Generally speaking on this low-VRAM card what I want is to leave as much VRAM for KV-cache, so I am happy to have all experts on CPU.
I haven't had a chance yet to play with Kimi-K2.5 nor GLM-5 (not even GLM-4.7 and GLM-4.7 Flash).
Things are moving too fast for me π - and now all the Qwens and MiniMax and DeepSeek V4 around the corner...
I noticed tool calling still seems broken for K2.5 on ik_llama, so I am using mainline for that. Your GLM-5 seems to work fine, tho!
-gerthere which I thought was only for Ring/Ling models,
Ahh pretty sure you are right, I just leave it on most things now because i wasn't 100% sure and didn't go back to read the PRs lol. I'll likely remove it then as it is not used so much.
For some reason the -ot exps=CPU was failing on "out of memory"
Some models I've had more difficult time getting them to load and not OOM one place or another depending on if I'm using -sm layer or newer -sm graph etc. But yeah I think --cpu-moe is doing the same thing more or less but maybe won't match some small vectors with similar regex names I'm not 100% myself π
Things are moving too fast for me π
omg you're not kidding, all my quick start commands are out of date a few days later it feels like haha... it really is drinking from a fire hose. we'll see if deepseek v4 comes out soon too.. my hf public quota won't be able to keep up forever lol
Anyway always appreciate sharing and learning with you! cheers!

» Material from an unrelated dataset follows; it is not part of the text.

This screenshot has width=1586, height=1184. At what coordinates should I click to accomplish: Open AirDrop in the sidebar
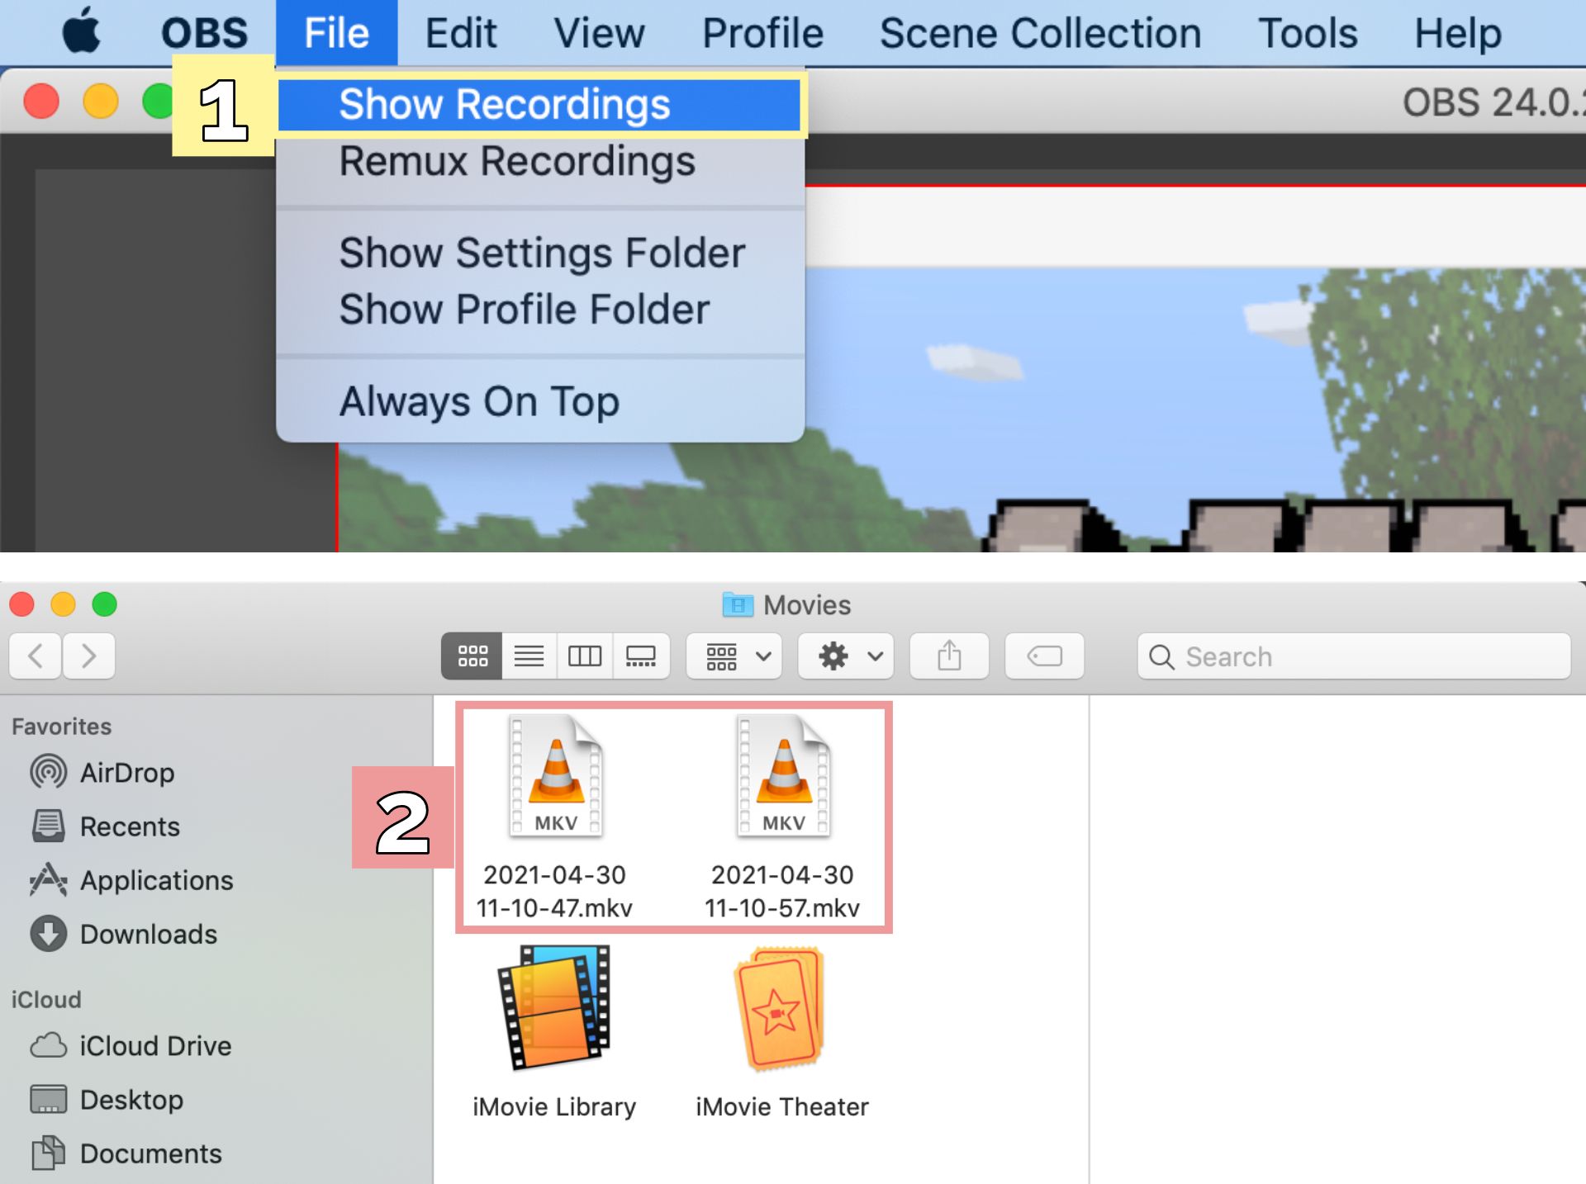[126, 773]
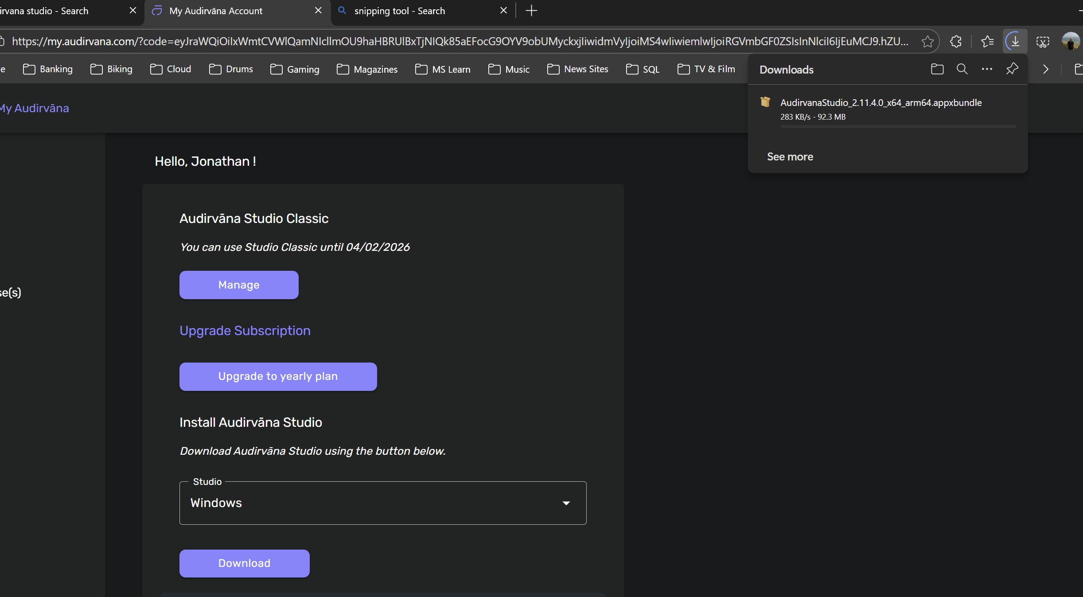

I was having trouble properly splitting the layers across my GPUs, and as a result was getting slower than expected token generation and overall performance. (like 7t/s generation). I wouldn't mind playing with this model more in opencode if I have at least double that, which is like speeds you saw in your sweep bench.
Just wanted to say thanks for posting the launch command, I referenced it against my old command and I was able to bring it up to around 13t/s generation on my 1x4090, 3x3090 intel QYFS system!